(MATERIAL SHOWN begins)
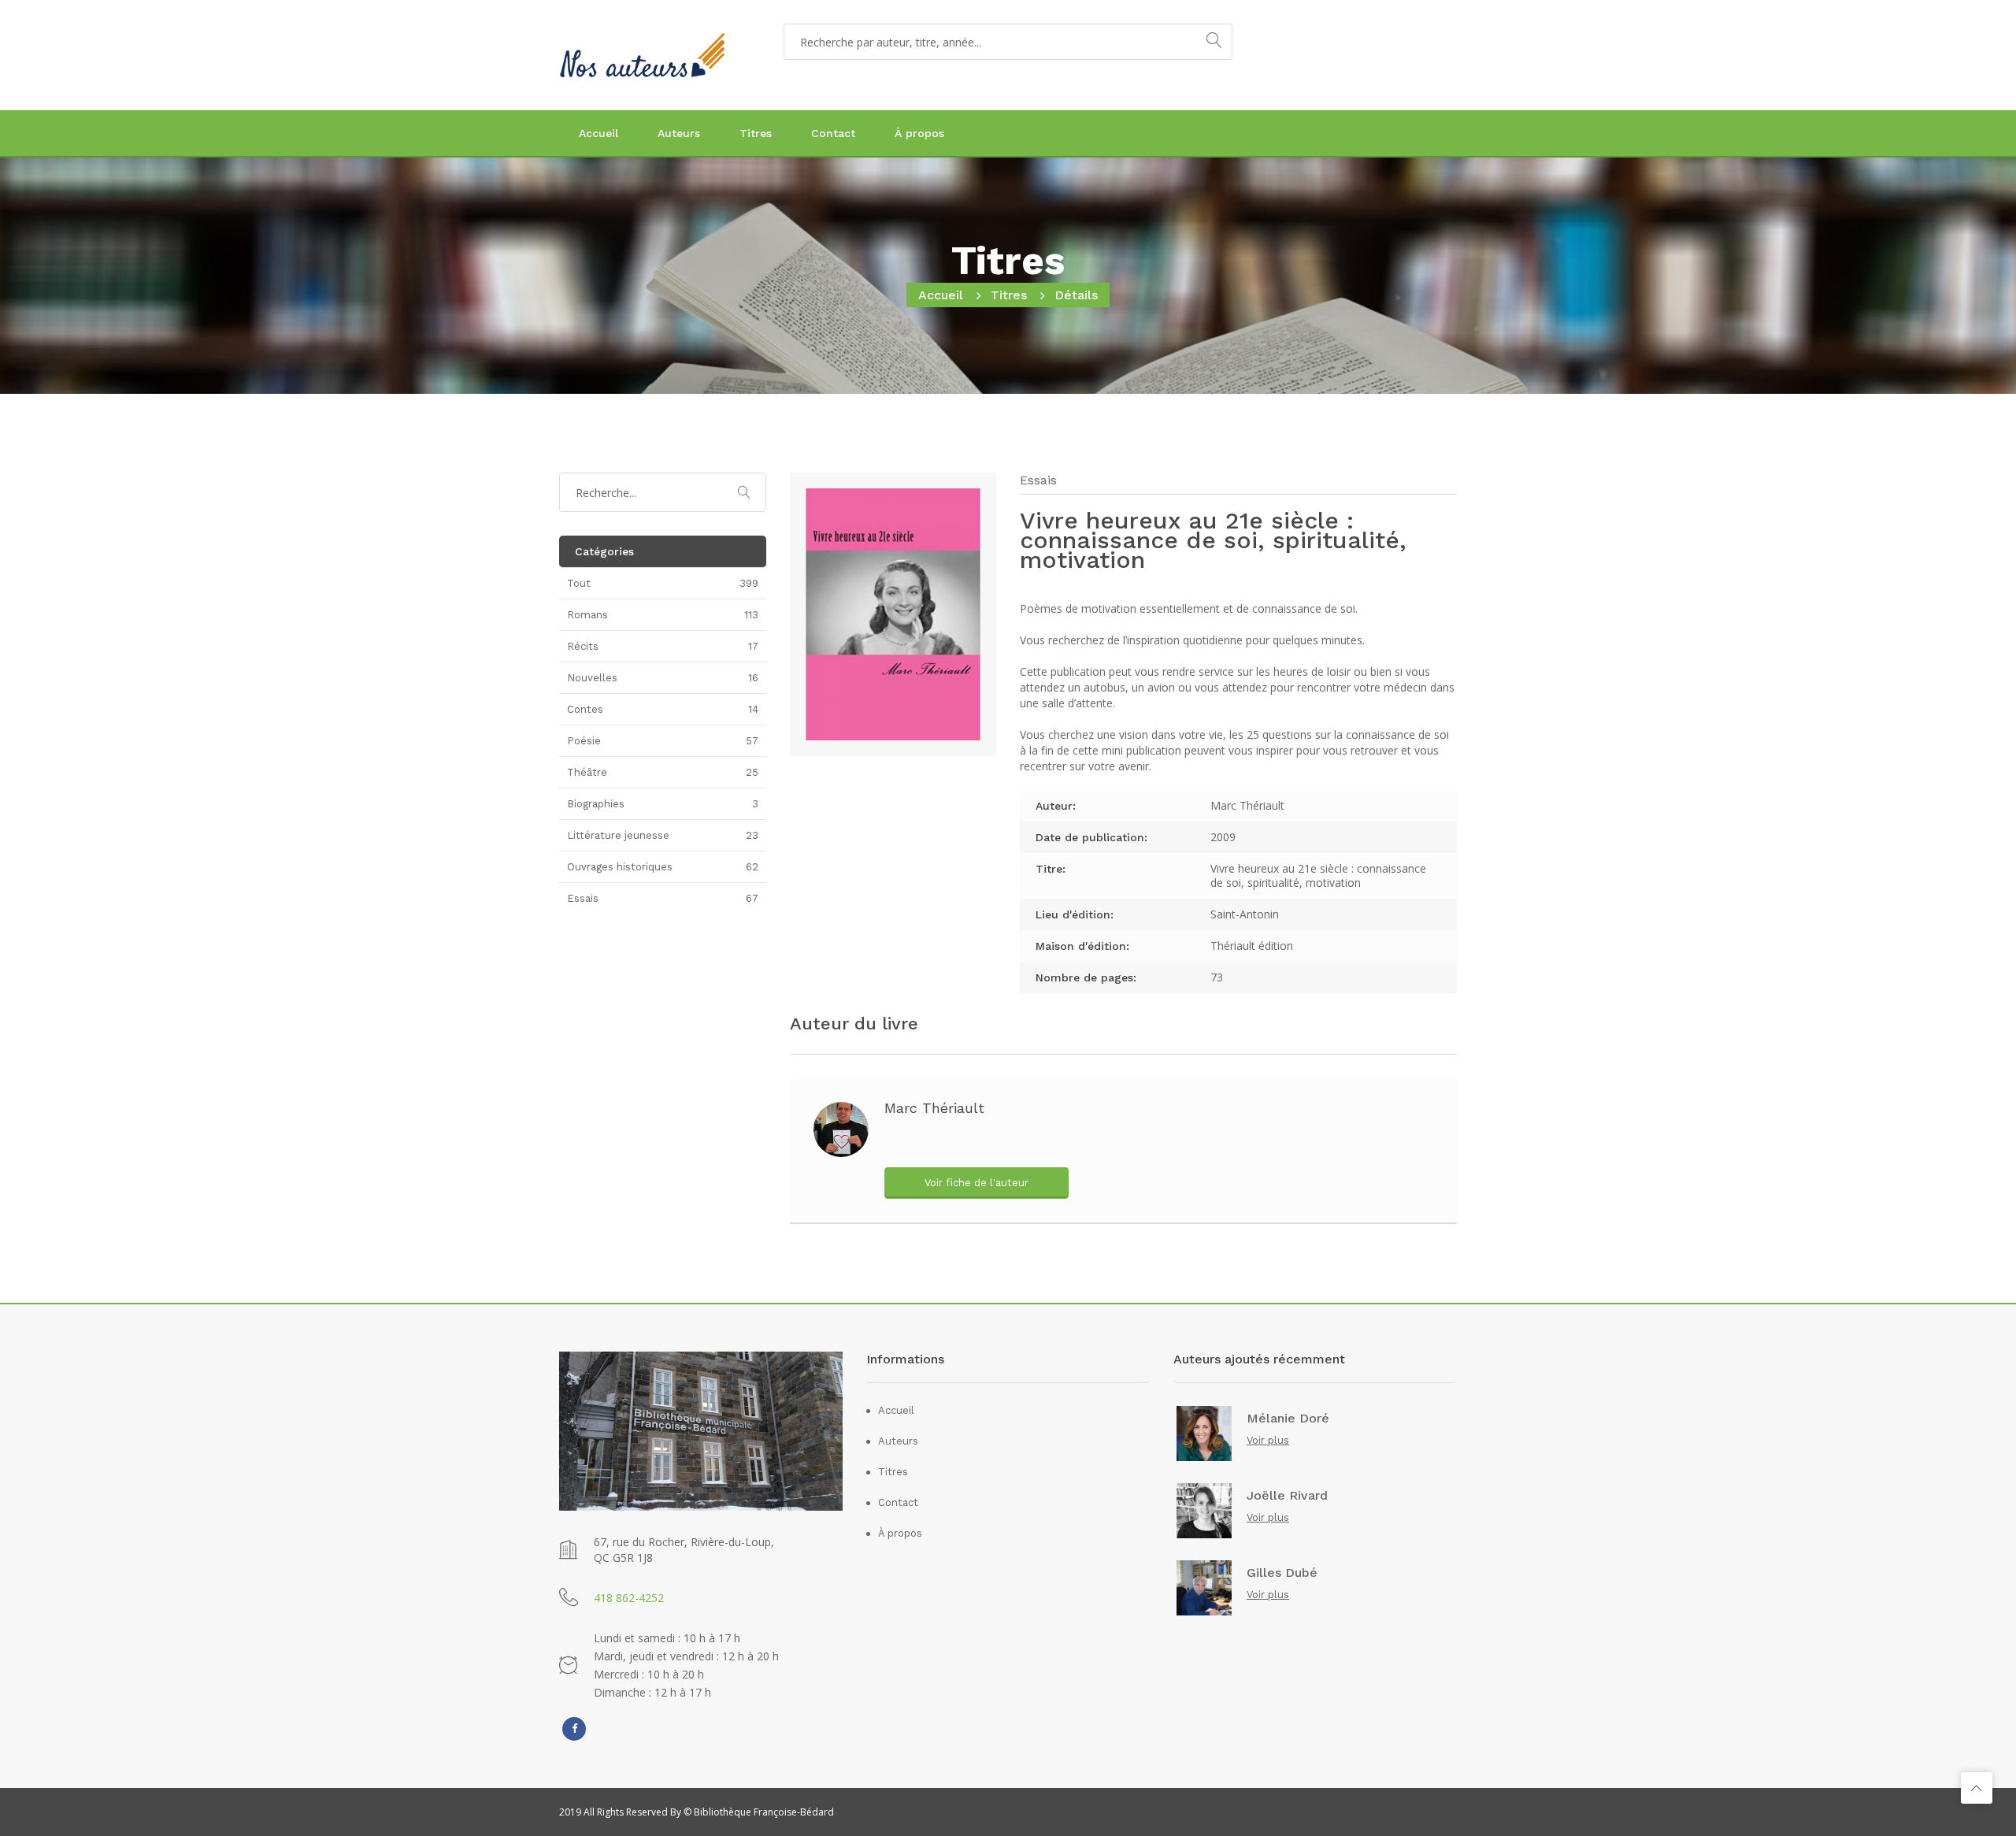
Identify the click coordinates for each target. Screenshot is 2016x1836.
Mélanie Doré (1288, 1418)
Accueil (598, 133)
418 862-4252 (629, 1597)
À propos (919, 133)
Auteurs (679, 133)
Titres (755, 133)
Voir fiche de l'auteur (976, 1183)
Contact (833, 133)
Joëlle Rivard (1287, 1495)
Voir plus (1268, 1440)
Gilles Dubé (1282, 1573)
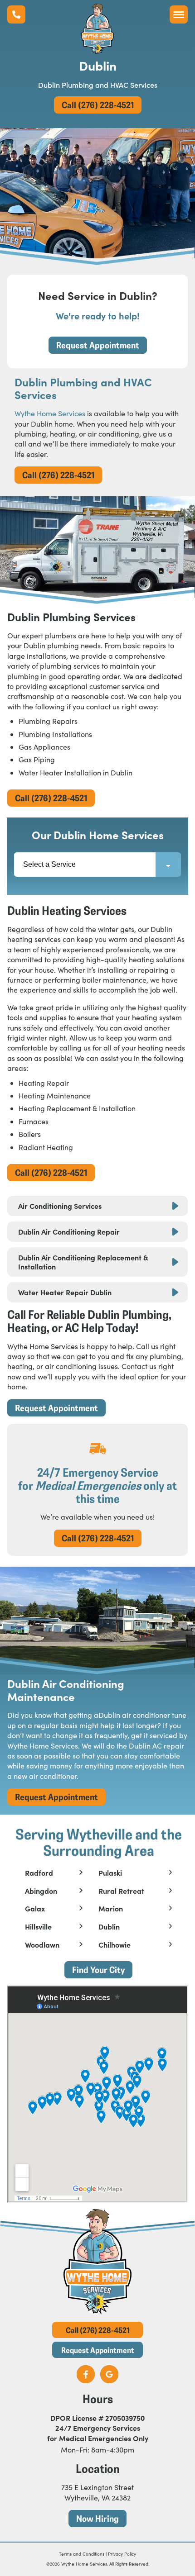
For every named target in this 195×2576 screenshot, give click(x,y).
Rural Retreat (121, 1891)
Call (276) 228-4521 (98, 104)
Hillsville (38, 1927)
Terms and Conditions (81, 2554)
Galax (35, 1909)
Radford (39, 1873)
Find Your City (98, 1969)
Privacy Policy (122, 2554)
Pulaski (110, 1873)
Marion (110, 1909)
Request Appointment (97, 345)
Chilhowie (114, 1945)
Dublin (109, 1927)
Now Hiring (97, 2518)
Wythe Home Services (50, 413)
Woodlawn (42, 1945)
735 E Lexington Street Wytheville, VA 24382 (97, 2492)
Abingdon (41, 1891)
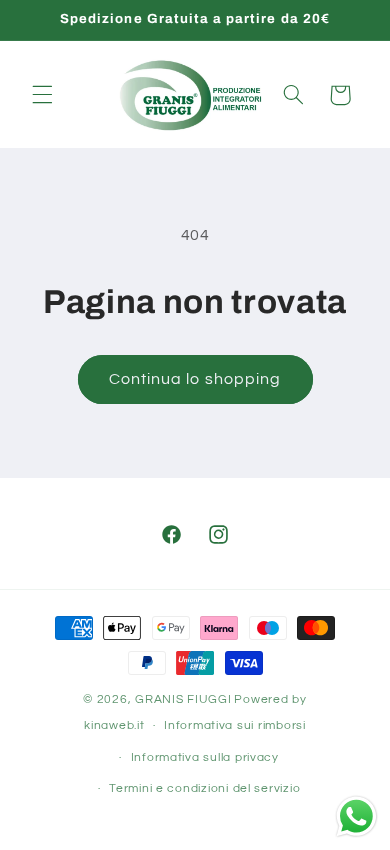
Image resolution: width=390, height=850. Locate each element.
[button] (42, 95)
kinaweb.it (114, 725)
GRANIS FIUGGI (183, 699)
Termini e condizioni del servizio (204, 788)
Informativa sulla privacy (205, 757)
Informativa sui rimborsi (235, 725)
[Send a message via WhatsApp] (356, 816)
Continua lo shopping (195, 379)
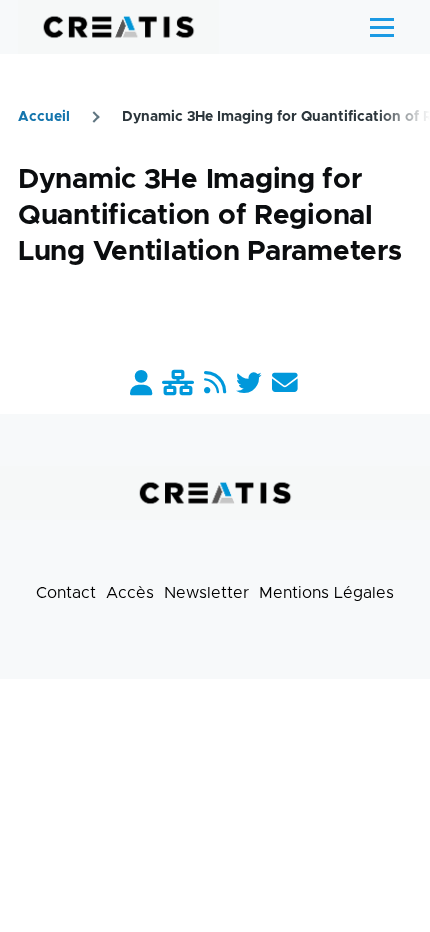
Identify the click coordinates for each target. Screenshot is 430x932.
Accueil (44, 117)
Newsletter (206, 593)
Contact (66, 593)
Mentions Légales (326, 593)
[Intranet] (178, 384)
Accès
(MATERIAL SHOWN ends)
▶ EXERCISE DETAILS: The data above should be set down again exactly, with the pictures omitted.

▶ SOLUTION TO THIS EXERCISE:
Identify the click coordinates for each target. Screenshot is 2016x1836.
Mélanie Doré (1288, 1418)
Accueil (598, 133)
418 862-4252 (629, 1597)
À propos (919, 133)
Auteurs (679, 133)
Titres (755, 133)
Voir fiche de l'auteur (976, 1183)
Contact (833, 133)
Joëlle Rivard (1287, 1495)
Voir plus (1268, 1440)
Gilles Dubé (1282, 1573)
For every named target in this 195×2576 screenshot, give click(x,y).
Rural Retreat (121, 1891)
Call (276) 228-4521 (98, 104)
Hillsville (38, 1927)
Terms and Conditions (81, 2554)
Galax (35, 1909)
Radford (39, 1873)
Find Your City (98, 1969)
Privacy Policy (122, 2554)
Pulaski (110, 1873)
Marion (110, 1909)
Request Appointment (97, 345)
Chilhowie (114, 1945)
Dublin (109, 1927)
Now Hiring (97, 2518)
Wythe Home Services (50, 413)
Woodlawn (42, 1945)
735 E Lexington Street Wytheville, VA 24382 (97, 2492)
Abingdon (41, 1891)
Image resolution: width=390, height=850. Locate each element.
[button] (42, 95)
kinaweb.it (114, 725)
GRANIS FIUGGI (183, 699)
Termini e condizioni del servizio (204, 788)
Informativa sulla privacy (205, 757)
Informativa sui rimborsi (235, 725)
[Send a message via WhatsApp] (356, 816)
Continua lo shopping (195, 379)
Identify the click coordinates for each target. Screenshot is 430x932.
Accueil (44, 117)
Newsletter (206, 593)
Contact (66, 593)
Mentions Légales (326, 593)
[Intranet] (178, 384)
Accès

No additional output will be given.